## Texto proporcionado
- - - -

Pero volviendo a Grecia, en la playa de Glyfada, Olimpia y yo pasamos unas horas descansando y Helena nadando. Pero finalmente se produjo un impasse. Yo quería llegar a Sounion y ellas querían estar todo el día en la playa. Como por allí pasaba el bus que iba en esa dirección, declaré que entonces iría yo solo, ellas me miraron como un individuo incapaz de viajar por esos lugares y optaron por llevarme al ansiado lugar.

 
Sounion es un cabo en el extremo de Ática, un promontorio alto con precipicios hacia el mar. Desde allí se divisa una amplia perspectiva del mar Egeo y es el lugar perfecto para el culto del dios del mar, Poseidon, que más tarde los romanos llamaron Neptuno. En este lugar están las ruinas del templo a este dios, un templo de estilo dórico que emplazado en este lugar parece combinar el emplazamiento geográfico con la belleza de la construcción humana.

 A este lugar concurría el rey de la antigua Atenas, esperando ver el barco que traería de regreso a su hijo Teseo, el destructor de mitos. Teseo que había ido a Creta a matar al minotauro había prometido a su padre que si regresaba vivo, su barco vendría con velas blancas, pero si había muerto en la misión su barco traería velas negras. Sin embargo, como Teseo tuvo muchas aventuras e incluso traía a su novia, olvidó la promesa y al pasar por Sounion su barco iba con velas negras. Tal fue el dolor de Egeo que se lanzó por el acántilado suicidándose de dolor. Esta expresión de amor paternal es recordada con el nombre que tiene ese mar: Egeo.

- - - -

## Extractos del material
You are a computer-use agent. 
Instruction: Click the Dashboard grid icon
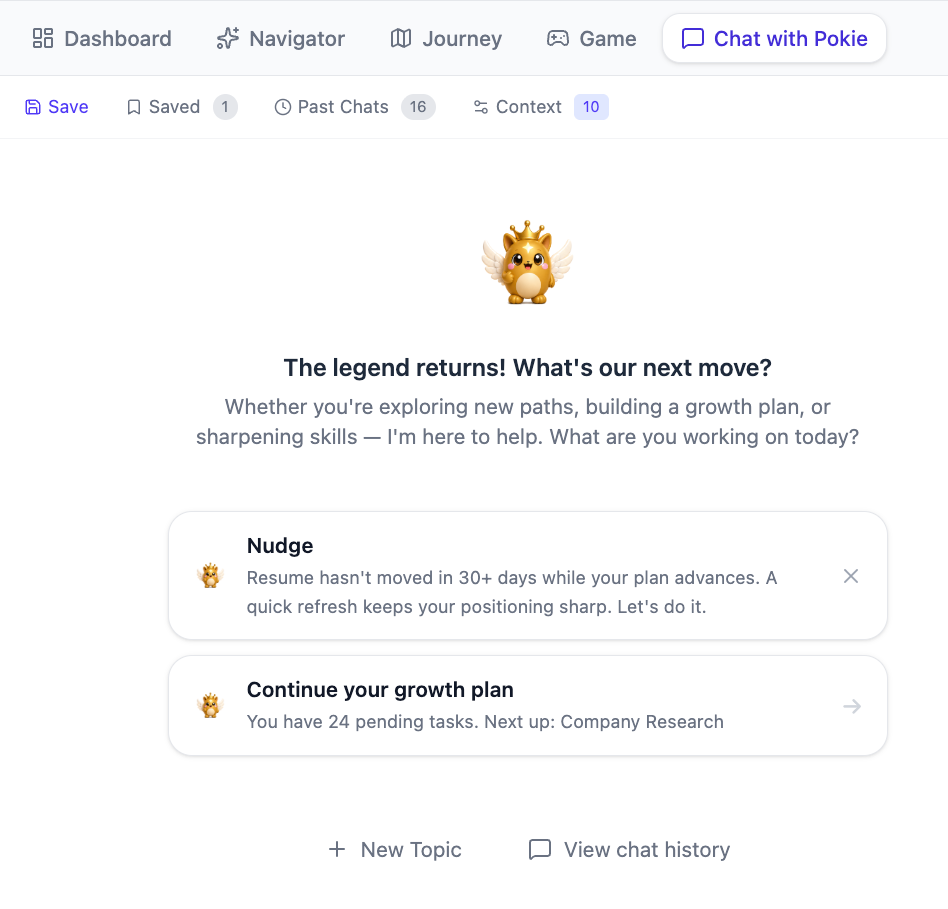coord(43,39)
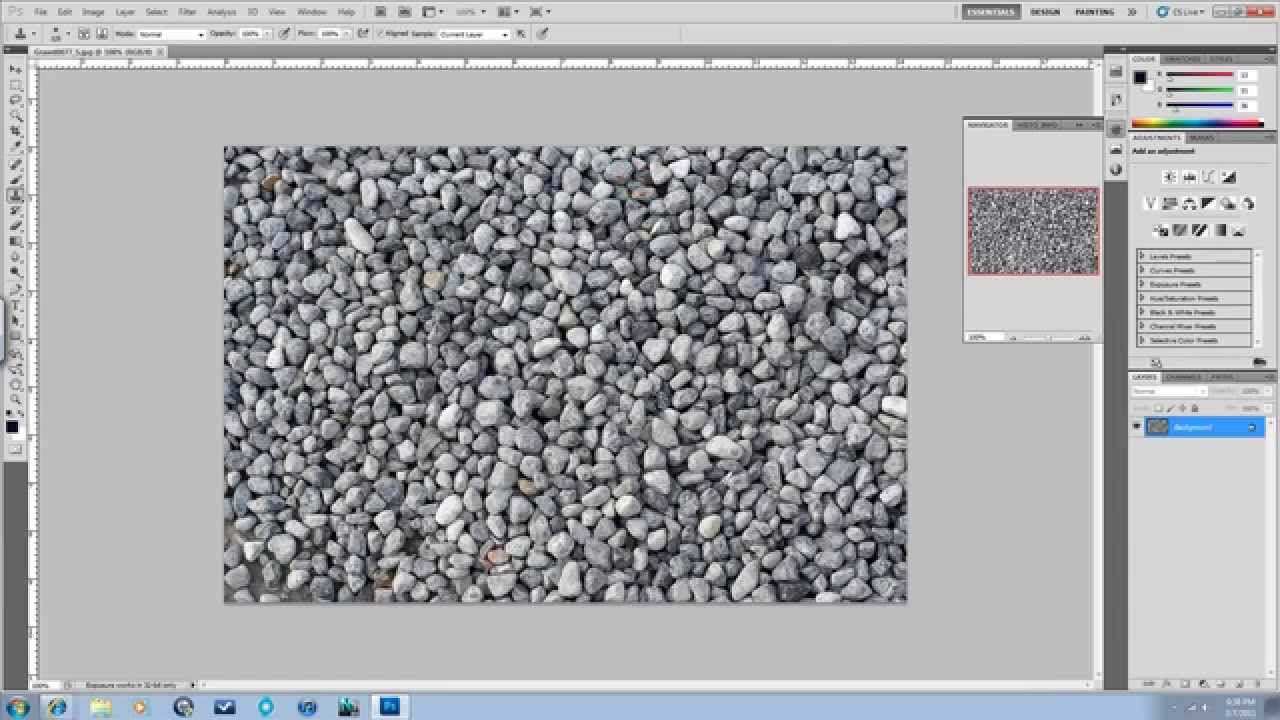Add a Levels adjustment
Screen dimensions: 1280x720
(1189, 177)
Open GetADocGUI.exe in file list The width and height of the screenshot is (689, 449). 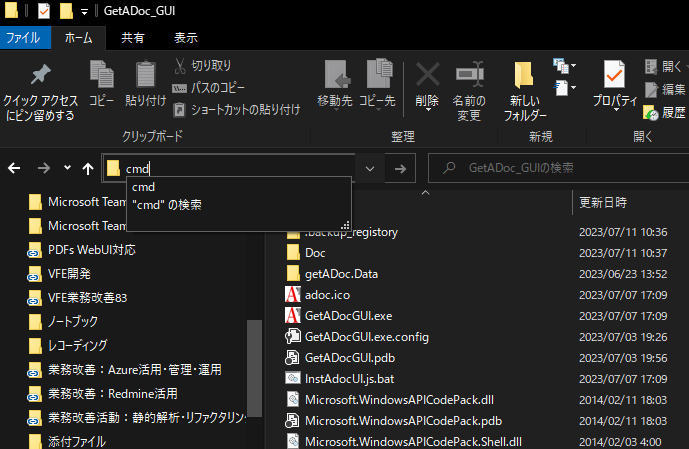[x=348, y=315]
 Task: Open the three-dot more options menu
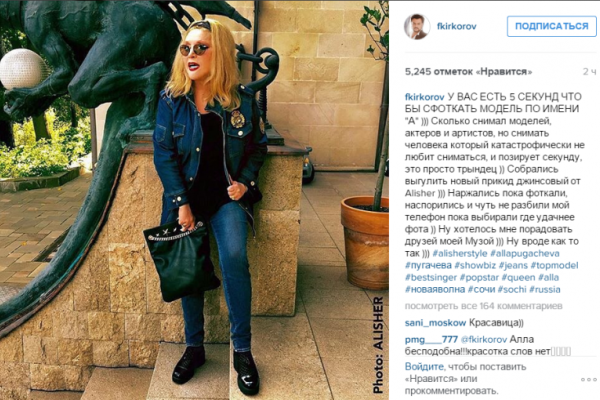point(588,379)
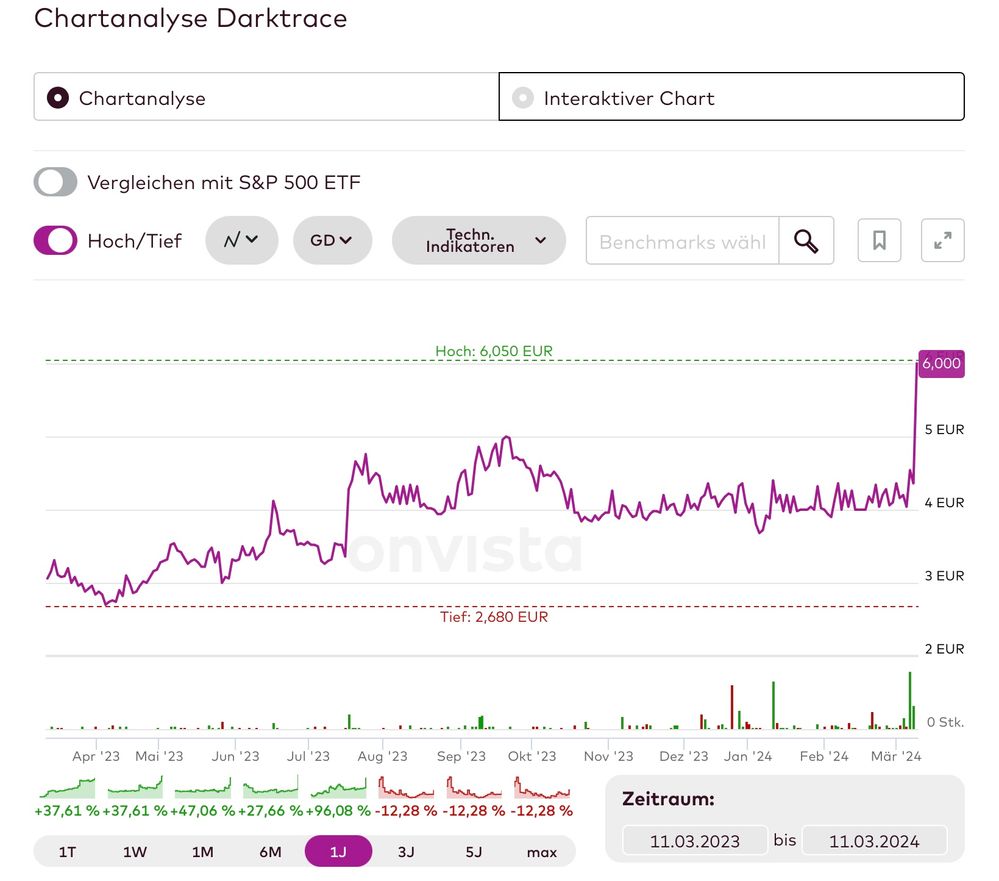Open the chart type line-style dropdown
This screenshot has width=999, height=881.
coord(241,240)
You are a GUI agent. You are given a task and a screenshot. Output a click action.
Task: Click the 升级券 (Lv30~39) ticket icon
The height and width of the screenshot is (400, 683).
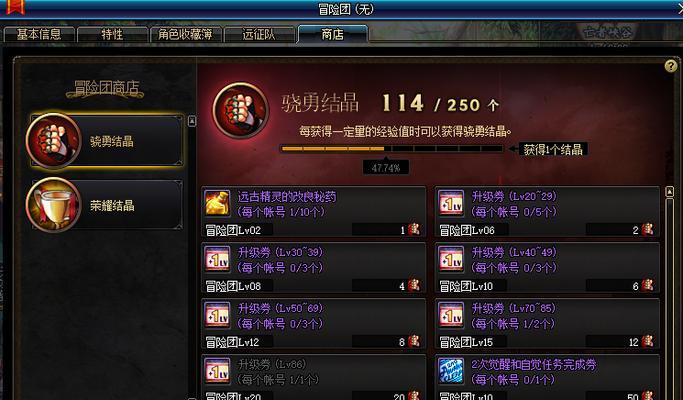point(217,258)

- - - -

## Tareas a realizar
1 > Por favor, transcribe del texto sobre Sounion el pasaje que va desde "Pero volviendo a" hasta "la construcción humana.", ambos incluidos.
2 > Indica si cada afirmación concuerda con el texto sobre Sounion. Responde sí o no y cita literalmente las palabras del texto que lo deciden.
(a) Los romanos llamaron Neptuno al dios Poseidon.
(b) El templo de Sounion es de estilo jónico.
(c) Teseo prometió que, si moría en la misión, su barco traería velas blancas.

## Problemas resueltos
1 >
Pero volviendo a Grecia, en la playa de Glyfada, Olimpia y yo pasamos unas horas descansando y Helena nadando. Pero finalmente se produjo un impasse. Yo quería llegar a Sounion y ellas querían estar todo el día en la playa. Como por allí pasaba el bus que iba en esa dirección, declaré que entonces iría yo solo, ellas me miraron como un individuo incapaz de viajar por esos lugares y optaron por llevarme al ansiado lugar.

 
Sounion es un cabo en el extremo de Ática, un promontorio alto con precipicios hacia el mar. Desde allí se divisa una amplia perspectiva del mar Egeo y es el lugar perfecto para el culto del dios del mar, Poseidon, que más tarde los romanos llamaron Neptuno. En este lugar están las ruinas del templo a este dios, un templo de estilo dórico que emplazado en este lugar parece combinar el emplazamiento geográfico con la belleza de la construcción humana.

2 >
(a) Sí: «Poseidon, que más tarde los romanos llamaron Neptuno».
(b) No: «un templo de estilo dórico».
(c) No: «si había muerto en la misión su barco traería velas negras».